On the occasion of the 1968 Paris Motor Show, Ferrari presented another of its masterpieces, one of the most popular among enthusiasts and collectors. A true star, an icon, a myth: the Daytona, the unofficial name given to the car by the press to celebrate Ferrari’s historic hat-trick at the 24 Hours of Daytona the year before.
The model’s real name was the 365 GTB4, and it was the last Ferrari to be built before 50% of the company passed into the hands of Fiat. Similarly, it was the last model produced according to Enzo Ferrari’s technical credo: engine in front of the cockpit, just as the horse goes before the cart … The 365GTB4 was built according to the classic front-engine, rear-wheel-drive layout, with optimal weight distribution thanks to the transaxle solution with the gearbox in the rear.

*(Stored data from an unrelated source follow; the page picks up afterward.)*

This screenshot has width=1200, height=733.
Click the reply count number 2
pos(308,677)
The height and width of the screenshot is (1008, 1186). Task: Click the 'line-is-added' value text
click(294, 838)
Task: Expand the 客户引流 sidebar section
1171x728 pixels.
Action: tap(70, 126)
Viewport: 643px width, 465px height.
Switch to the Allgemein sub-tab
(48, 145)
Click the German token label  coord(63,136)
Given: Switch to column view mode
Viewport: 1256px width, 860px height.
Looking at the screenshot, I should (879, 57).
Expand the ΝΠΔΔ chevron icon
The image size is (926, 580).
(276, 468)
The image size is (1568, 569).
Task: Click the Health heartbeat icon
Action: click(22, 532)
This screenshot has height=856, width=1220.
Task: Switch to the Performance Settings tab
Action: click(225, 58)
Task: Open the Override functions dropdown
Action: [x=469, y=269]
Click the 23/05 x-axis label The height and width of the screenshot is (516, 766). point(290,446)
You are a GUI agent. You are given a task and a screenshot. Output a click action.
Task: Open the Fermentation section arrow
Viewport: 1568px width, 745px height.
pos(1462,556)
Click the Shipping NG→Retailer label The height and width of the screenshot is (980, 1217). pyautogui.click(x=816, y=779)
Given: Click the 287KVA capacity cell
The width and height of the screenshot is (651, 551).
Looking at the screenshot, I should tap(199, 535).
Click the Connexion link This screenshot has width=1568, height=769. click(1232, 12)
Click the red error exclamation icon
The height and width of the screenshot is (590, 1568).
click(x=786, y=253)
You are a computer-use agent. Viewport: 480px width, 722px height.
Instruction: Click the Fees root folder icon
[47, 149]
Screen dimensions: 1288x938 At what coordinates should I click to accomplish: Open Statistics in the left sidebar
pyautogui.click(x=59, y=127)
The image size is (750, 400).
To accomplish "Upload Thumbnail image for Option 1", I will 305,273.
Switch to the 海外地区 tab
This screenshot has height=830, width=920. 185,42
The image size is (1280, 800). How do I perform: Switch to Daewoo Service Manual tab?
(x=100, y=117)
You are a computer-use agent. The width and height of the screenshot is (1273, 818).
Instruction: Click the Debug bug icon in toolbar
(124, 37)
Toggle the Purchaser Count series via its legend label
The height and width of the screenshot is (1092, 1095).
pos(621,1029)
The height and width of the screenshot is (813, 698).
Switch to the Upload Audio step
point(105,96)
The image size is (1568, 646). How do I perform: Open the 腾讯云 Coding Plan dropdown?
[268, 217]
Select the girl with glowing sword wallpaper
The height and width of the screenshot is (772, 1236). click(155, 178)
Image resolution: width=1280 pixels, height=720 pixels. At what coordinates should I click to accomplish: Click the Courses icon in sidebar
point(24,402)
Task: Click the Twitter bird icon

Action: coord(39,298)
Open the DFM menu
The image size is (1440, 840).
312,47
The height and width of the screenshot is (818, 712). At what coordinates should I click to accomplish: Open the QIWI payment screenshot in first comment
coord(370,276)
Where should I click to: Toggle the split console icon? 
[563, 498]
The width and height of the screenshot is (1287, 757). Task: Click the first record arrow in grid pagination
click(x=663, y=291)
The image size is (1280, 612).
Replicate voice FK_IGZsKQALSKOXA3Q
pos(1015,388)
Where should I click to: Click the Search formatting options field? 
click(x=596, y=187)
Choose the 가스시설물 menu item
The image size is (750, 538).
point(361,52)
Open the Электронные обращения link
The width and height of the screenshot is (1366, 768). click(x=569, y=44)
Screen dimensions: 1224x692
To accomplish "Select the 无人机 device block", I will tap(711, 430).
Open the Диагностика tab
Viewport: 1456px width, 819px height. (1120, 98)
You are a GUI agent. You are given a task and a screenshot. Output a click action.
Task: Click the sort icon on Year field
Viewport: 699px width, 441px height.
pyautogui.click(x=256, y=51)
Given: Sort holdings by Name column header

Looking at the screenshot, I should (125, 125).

The Daytona was the car that replaced the 275 GTB4, a popular, fast model, which was starting to feel a little dated, inspiring a desire for fresh lines. Pininfarina had been aware of this for some time, and thanks to Leonardo Fioravanti’s skilful pencil, there were already drawings ready. The new car was wedge shaped and very slender, with great attention paid to aerodynamics, and a truncated tail. Sergio Pininfarina liked the design, and later altered the final shape of the car, streamlining the nose even further, which initially had a large Plexiglas strip that integrated the headlights. This feature would be eliminated in 1971, with the adoption of retractable headlights. Ferrari approved the project, and in 1967, began the construction of the first prototype. In 1968, the car was ready for the limelight. From a technical perspective, the engineering team in Maranello maintained the classic chassis construction with a tubular spaceframe with oval-section tubes. The front and rear track were wider to accommodate the additional performance available from the 320-hp 4.4-litre dual overhead camshaft V12. The 365 refers to the displacement per cylinder, the 4 to the camshafts, while B stands for berlinetta: this is the origin of the name 365 GTB4. At the time, the Paris Motor Show was considered to be the leading event of its kind, the most important of all, perhaps due to the charm of the City of Light, but the fact remains that all the exciting new models made their catwalk debut there. The Daytona could reach speeds of more than 280 km/h, with outstanding acceleration, and was relatively easy to drive, keeping in mind that it was still a GT. It was the most high-performance car of the period. Like any self-respecting Ferrari, it proved fast on the track too, and won its category at the 24 Hours of Le Mans in 1972, ’73, and ’74, and took second place at Daytona in 1979: an amazing testament to the longevity of the design, especially given that in the meantime production of the car had ceased. As usual, Luigi Chinetti requested a spider version for the American market, and for California in particular. The 365 GTS4 was presented at the Frankfurt Motor Show in 1969.